AUSTIN, Texas — There's a point in life when taking care of an older family member may become too much stress. As a result, it impacts a family's physical and emotional well-being.
The question then becomes: When should a family consider moving their parent or loved one to a senior living home?
"It's all about the quality of life. Is your loved one enjoying their life?"
That's the first question Amy Vittitow, the chief marketing officer at Civitas Senior Living Community, said to consider.
Vittitow emphasized that putting a family member, like a parent, in a home is not a sign they are not loved.
"You are still going to be there," she explained.
In actuality, taking care of someone who is at risk, or needs a lot of attention, could negatively impact a relationship, Vittitow said.
"People aren't connecting because you are so worried about their health and well-being," Vittitow said. "Well, senior living and assisted living takes that over for you."
Knowing the signs
Preparation is a key point in making a smooth transition from a family home to a senior living center.
It is important to pay attention to the signs that someone needs help in advance, and discuss options early.
"Have the conversations early because it is a process, and it's not an instant decision," Vittitow said.
"The five areas to look for changes include socialization, medication management, nutrition, stability and mental health," according to Vittitow.
If an individual presents a decline in any of these, then it may be time to consider a home.
"You don’t want to overwhelm, but you want to show empathy.

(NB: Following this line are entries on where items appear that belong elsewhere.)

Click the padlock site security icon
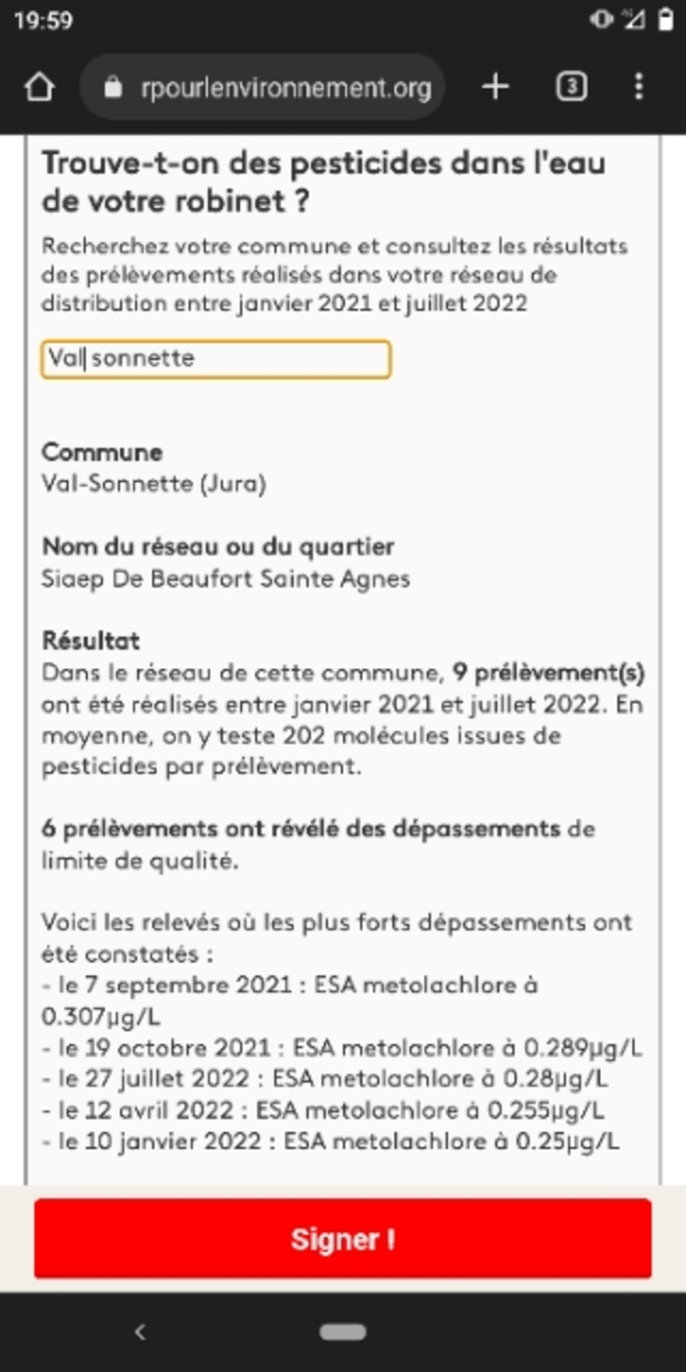686x1372 pixels. (x=113, y=87)
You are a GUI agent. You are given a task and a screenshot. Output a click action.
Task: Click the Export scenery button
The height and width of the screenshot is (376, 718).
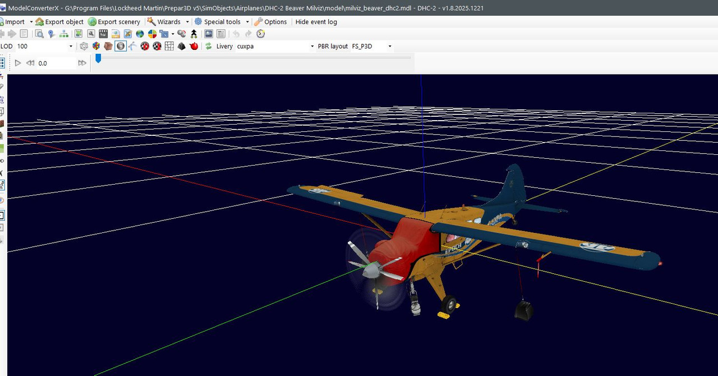point(114,22)

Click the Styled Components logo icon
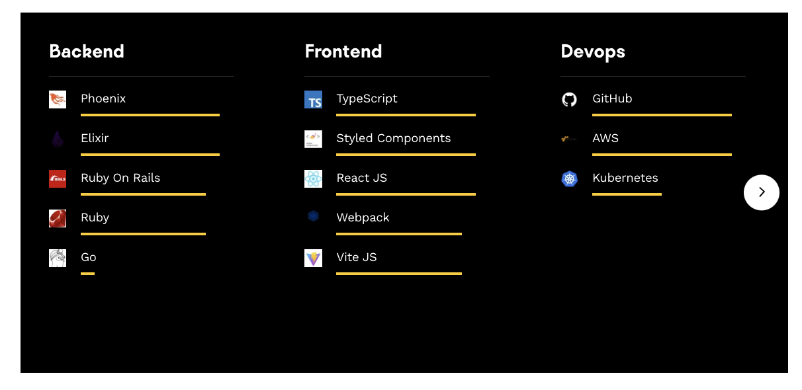click(x=313, y=139)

You want to have a private conversation and make it in person," she added.
Choosing the location
Location is important to make the individual feel as independent and at home as possible, Vittitow explained.
While there is no tell-all for which location is right, Vittitow emphasized doing extensive research and taking tours of multiple homes.
From there, she recommended finding a place that has warm staff and all the right resources to suit your family's needs.
"Visit a community for a tour, educate yourself," Vittitow said.
Ultimately, she said find a home that provides good accessibility for family, so there's never any disconnect.
Once that family member is in the home, Vittitow believes time spent with loved ones will feel much different.
"We are very busy, we are very connected. Remember, this is a difficult decision. We owe them the time and respect and empathy in helping them with this decision," she said.